====== Given data ======

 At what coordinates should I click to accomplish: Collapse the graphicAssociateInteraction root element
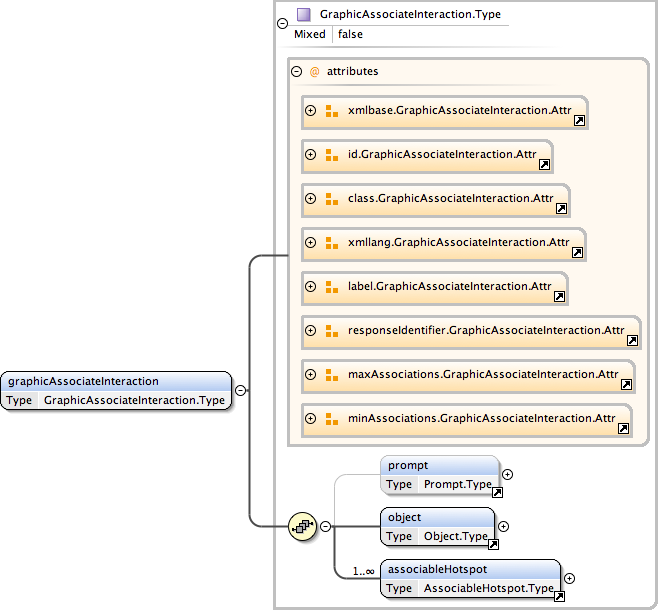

======
====== Given data ======

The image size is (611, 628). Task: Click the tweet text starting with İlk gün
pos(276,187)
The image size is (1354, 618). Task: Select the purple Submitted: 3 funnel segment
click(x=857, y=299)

======

Lay out as a JSON list of strings the lines running from the one containing "The image size is (1354, 618)." through the one containing "click(x=857, y=299)", both included, giving one string per line and omitting any blank lines.

[
  "The image size is (1354, 618). Task: Select the purple Submitted: 3 funnel segment",
  "click(x=857, y=299)"
]